With support from the Science Foundation Ireland
Each pattern describes a problem which occurs over and over again in our environment, and then describes the core of the solution to that problem, in such a way that you can use this solution a million times over, without ever doing it the same way twice. Christopher Alexander.
Constraint models contain a number of common patterns. By documenting such constraint patterns, we can share modelling expertise. Constraint solvers can also be extended to exploit such patterns. The result will be a systematic and comprehensive methodology for modelling an informal problem. Such a methodology will permit us to tackle the modelling ``bottleneck'' that hinders the uptake of constraint programming.
Patterns are an approach to design that started in architecture with the work of Christopher Alexander, which has since spread to many other areas including software engineering where they often go by the name of design patterns.

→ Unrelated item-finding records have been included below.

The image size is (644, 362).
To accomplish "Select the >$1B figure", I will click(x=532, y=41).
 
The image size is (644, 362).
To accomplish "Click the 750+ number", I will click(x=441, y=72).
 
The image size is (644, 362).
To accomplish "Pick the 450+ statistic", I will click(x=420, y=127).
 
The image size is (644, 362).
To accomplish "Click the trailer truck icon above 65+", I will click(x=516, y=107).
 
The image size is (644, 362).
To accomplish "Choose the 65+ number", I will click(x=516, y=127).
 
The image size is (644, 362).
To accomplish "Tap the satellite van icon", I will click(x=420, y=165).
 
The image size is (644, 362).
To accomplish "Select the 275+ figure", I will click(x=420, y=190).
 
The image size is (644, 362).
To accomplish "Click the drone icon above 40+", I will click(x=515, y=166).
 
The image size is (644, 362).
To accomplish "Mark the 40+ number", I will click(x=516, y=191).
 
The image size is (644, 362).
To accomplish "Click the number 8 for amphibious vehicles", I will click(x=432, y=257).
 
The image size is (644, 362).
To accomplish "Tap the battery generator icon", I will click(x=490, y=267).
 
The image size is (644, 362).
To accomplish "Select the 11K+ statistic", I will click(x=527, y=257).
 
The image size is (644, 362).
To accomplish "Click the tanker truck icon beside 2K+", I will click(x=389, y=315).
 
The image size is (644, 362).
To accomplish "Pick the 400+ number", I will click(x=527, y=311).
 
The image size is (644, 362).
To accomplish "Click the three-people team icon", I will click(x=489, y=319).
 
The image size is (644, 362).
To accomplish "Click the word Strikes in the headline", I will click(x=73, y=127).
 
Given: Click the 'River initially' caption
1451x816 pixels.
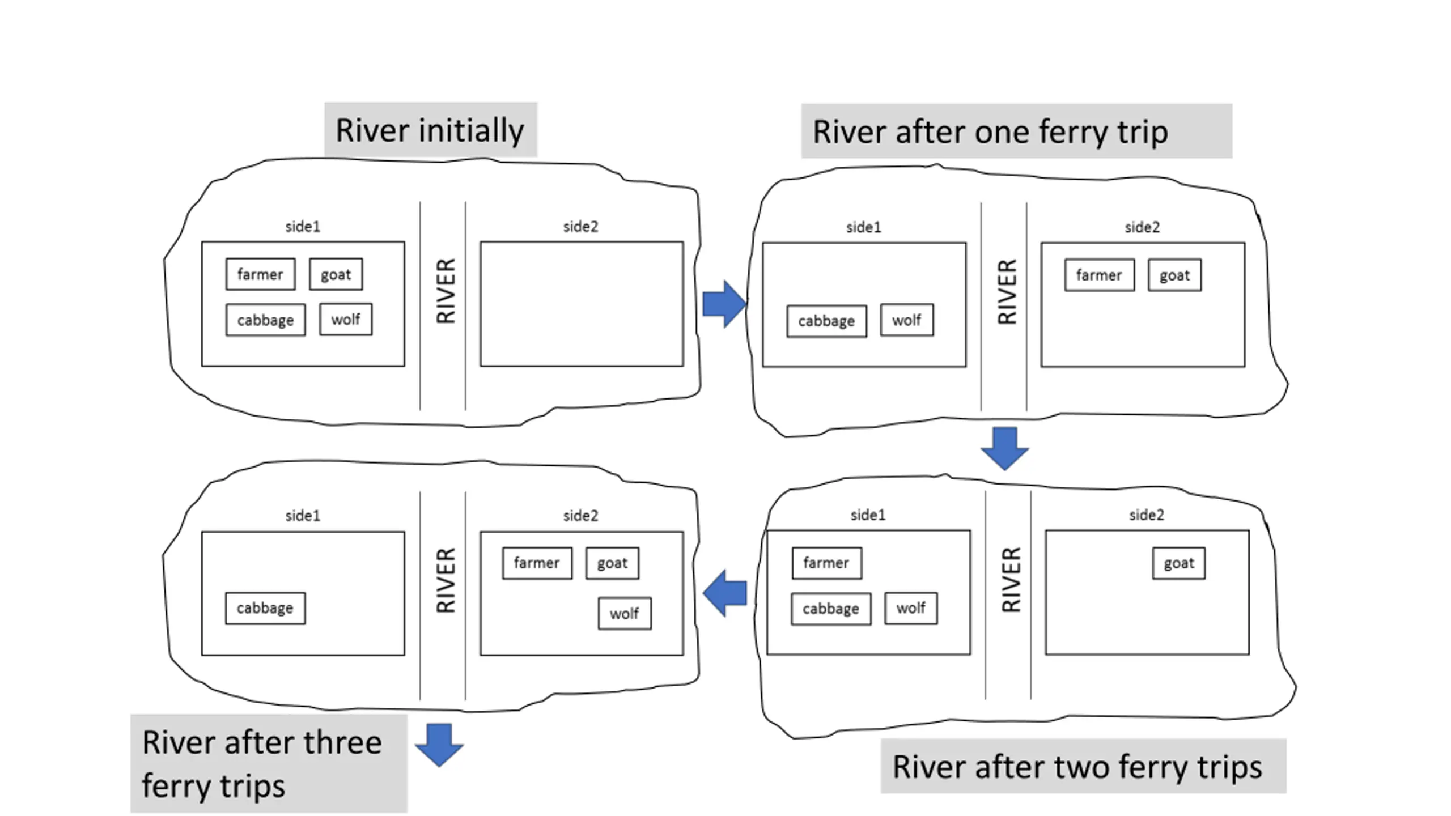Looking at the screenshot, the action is click(430, 130).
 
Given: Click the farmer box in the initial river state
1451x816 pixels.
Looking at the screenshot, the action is click(260, 274).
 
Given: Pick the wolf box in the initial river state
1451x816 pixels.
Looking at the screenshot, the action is click(346, 320).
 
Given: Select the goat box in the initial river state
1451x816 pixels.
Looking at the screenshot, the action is click(336, 274).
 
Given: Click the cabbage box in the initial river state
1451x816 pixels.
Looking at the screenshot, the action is click(265, 320).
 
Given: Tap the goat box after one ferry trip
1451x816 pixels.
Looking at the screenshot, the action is click(1174, 275).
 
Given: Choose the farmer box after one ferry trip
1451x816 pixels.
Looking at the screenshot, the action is click(1100, 275).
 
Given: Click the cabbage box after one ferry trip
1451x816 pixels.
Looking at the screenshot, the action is click(826, 321).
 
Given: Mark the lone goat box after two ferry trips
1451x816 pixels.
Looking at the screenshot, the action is click(1179, 563).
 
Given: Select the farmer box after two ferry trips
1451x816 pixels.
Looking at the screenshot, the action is click(826, 563).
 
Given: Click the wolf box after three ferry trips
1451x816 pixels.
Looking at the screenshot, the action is click(625, 614).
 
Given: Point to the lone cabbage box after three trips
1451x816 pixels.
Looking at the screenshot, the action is click(265, 609).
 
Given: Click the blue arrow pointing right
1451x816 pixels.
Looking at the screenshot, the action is click(724, 304).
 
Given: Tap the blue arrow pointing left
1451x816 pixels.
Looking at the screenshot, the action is click(724, 593).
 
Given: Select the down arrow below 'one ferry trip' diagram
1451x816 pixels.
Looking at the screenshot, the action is click(1005, 449).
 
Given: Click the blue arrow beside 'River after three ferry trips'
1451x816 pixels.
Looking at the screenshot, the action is click(439, 745).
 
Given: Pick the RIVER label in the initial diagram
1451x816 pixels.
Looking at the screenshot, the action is click(446, 291).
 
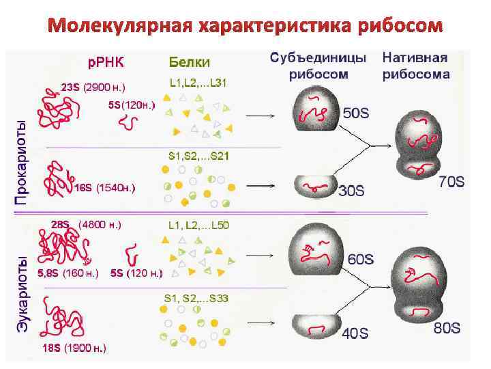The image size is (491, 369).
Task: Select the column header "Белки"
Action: coord(189,62)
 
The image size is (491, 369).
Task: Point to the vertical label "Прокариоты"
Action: coord(22,162)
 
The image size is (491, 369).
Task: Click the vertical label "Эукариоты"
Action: coord(22,294)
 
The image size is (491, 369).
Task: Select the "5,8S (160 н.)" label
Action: coord(68,273)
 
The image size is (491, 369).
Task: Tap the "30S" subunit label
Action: coord(351,192)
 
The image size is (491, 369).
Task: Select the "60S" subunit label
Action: coord(361,260)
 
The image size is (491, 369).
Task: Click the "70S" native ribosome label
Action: coord(450,182)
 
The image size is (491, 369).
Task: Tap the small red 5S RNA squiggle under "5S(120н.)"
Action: coord(128,122)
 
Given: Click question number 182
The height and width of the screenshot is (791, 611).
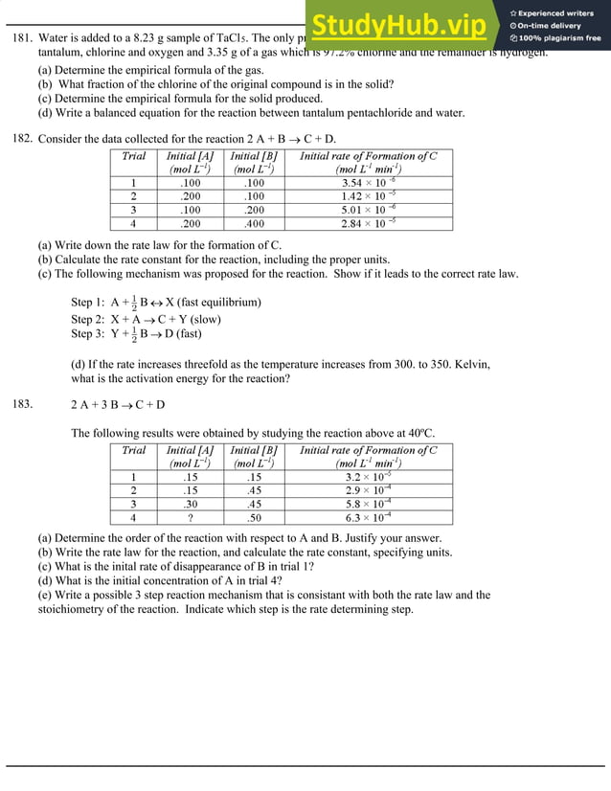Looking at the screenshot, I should (x=22, y=139).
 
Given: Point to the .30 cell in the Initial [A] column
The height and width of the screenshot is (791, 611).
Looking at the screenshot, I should (x=191, y=504).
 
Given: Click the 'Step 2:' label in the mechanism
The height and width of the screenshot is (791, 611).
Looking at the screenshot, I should (x=88, y=319).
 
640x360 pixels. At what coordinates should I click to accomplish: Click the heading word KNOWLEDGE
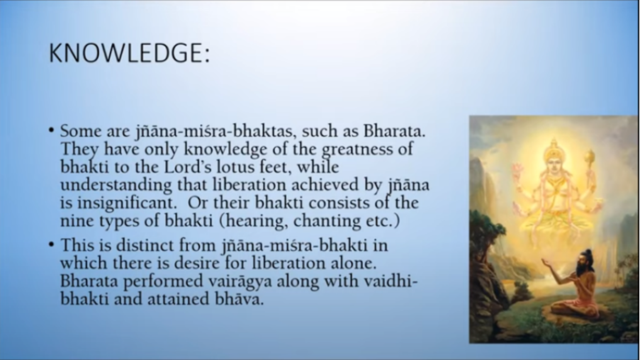click(x=125, y=52)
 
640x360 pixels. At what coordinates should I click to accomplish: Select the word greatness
click(x=359, y=150)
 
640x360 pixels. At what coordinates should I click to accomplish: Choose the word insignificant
click(x=127, y=203)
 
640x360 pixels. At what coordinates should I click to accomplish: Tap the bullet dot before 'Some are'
click(x=51, y=130)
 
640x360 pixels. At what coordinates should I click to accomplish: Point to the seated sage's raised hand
click(x=548, y=262)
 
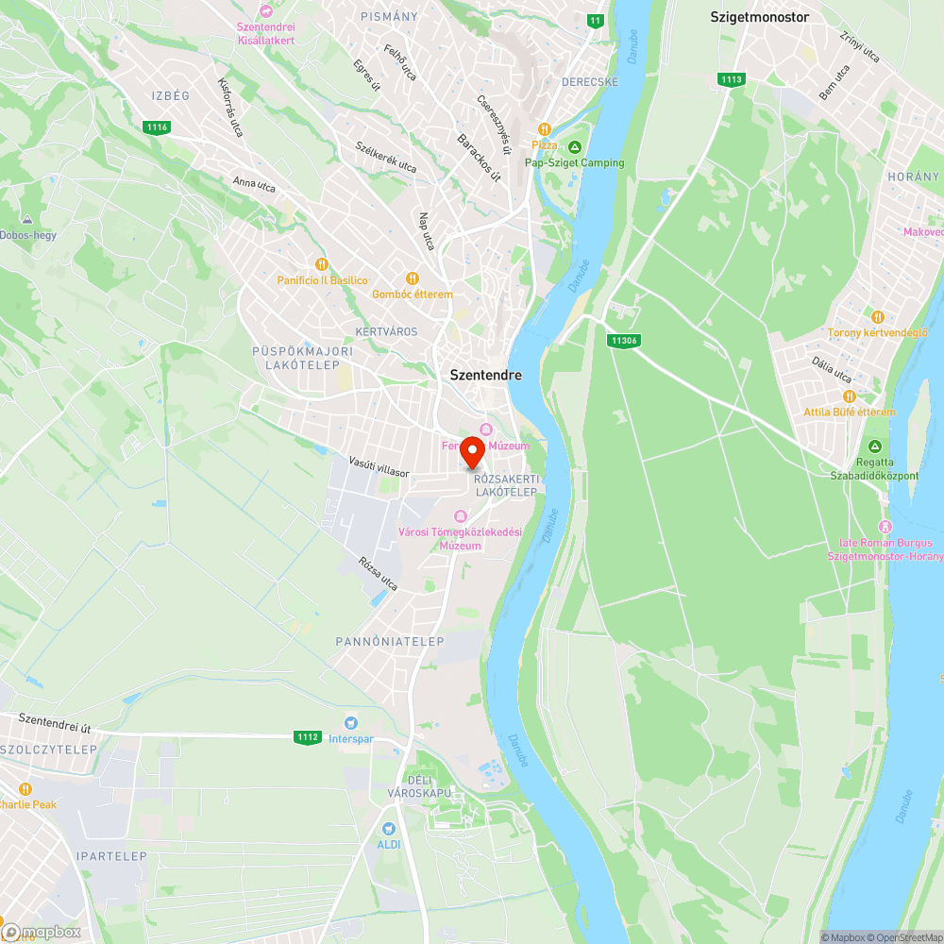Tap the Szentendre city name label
coord(485,375)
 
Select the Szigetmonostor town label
coord(760,17)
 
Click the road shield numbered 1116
coord(157,127)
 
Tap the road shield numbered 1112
coord(307,737)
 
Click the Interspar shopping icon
coord(351,722)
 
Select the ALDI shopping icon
coord(388,828)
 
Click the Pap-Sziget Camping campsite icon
coord(575,145)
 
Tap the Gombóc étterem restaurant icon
coord(412,278)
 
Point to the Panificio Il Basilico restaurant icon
coord(322,264)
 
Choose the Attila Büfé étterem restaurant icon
coord(849,396)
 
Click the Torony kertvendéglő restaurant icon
coord(877,316)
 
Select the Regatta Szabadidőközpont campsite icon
coord(875,447)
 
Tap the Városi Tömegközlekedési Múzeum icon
coord(461,515)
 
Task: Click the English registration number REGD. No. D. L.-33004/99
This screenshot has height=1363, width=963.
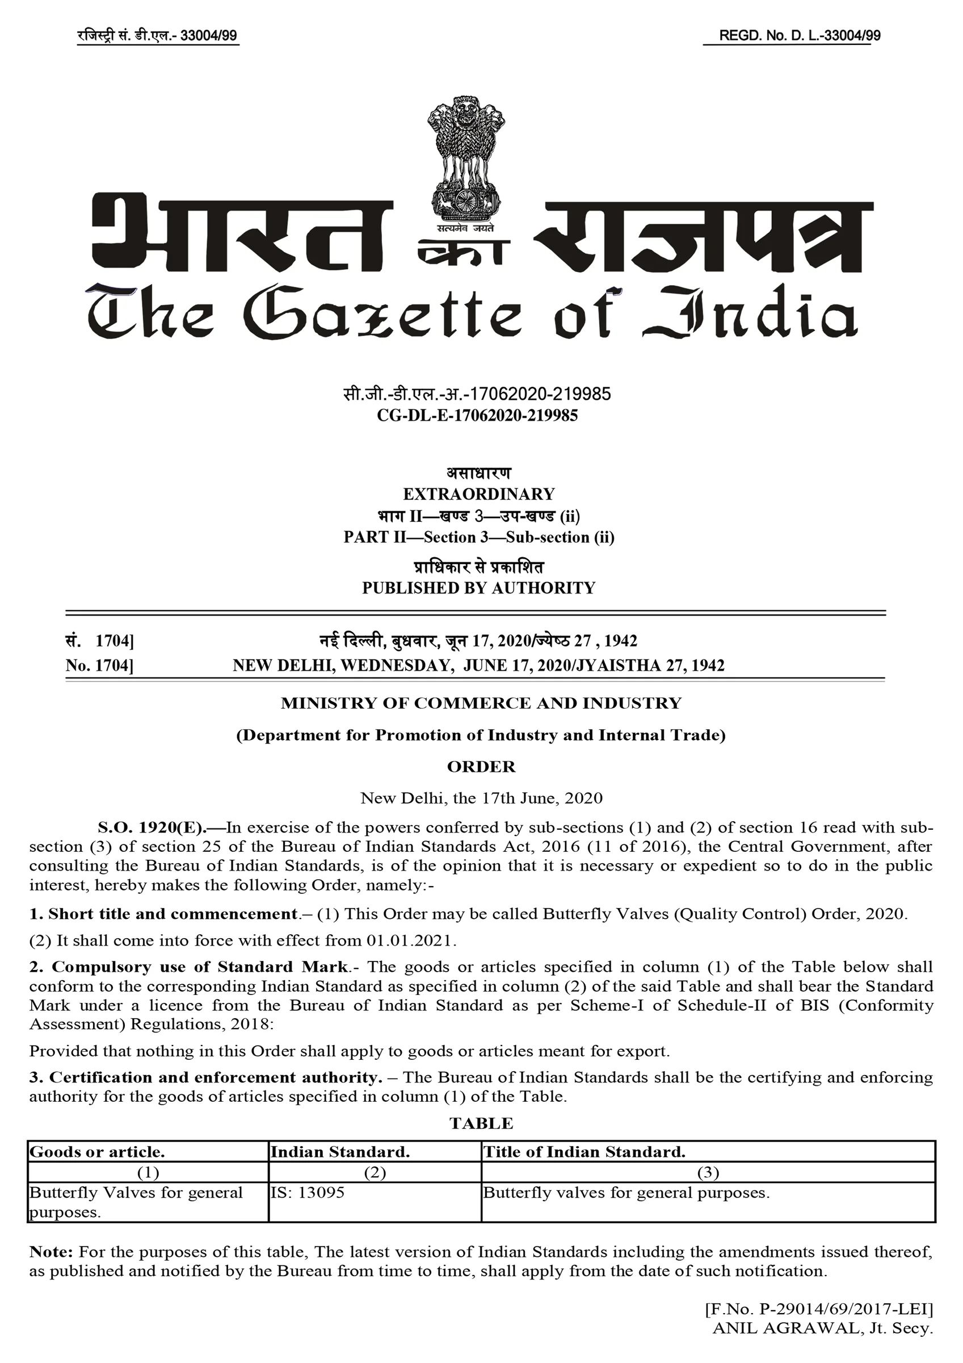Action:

A pattern describes not only the context of a problem and its solution, but also the rationale behind the solution. Patterns are a valuable mechanism for describing best practice and good design. Patterns therefore have a useful role to play in constraint programming. There are many recurring patterns in good constraint models. These patterns cannot usually be precisely specified as there are many conflicting interactions in a complex problem. Patterns therefore seem a good vehicle for explicitly capturing the knowledge of expert modellers.
Patterns are, by their very nature, not formal objects. They are therefore usually documented in natural language (see the proposed blank pattern template for constraint programming).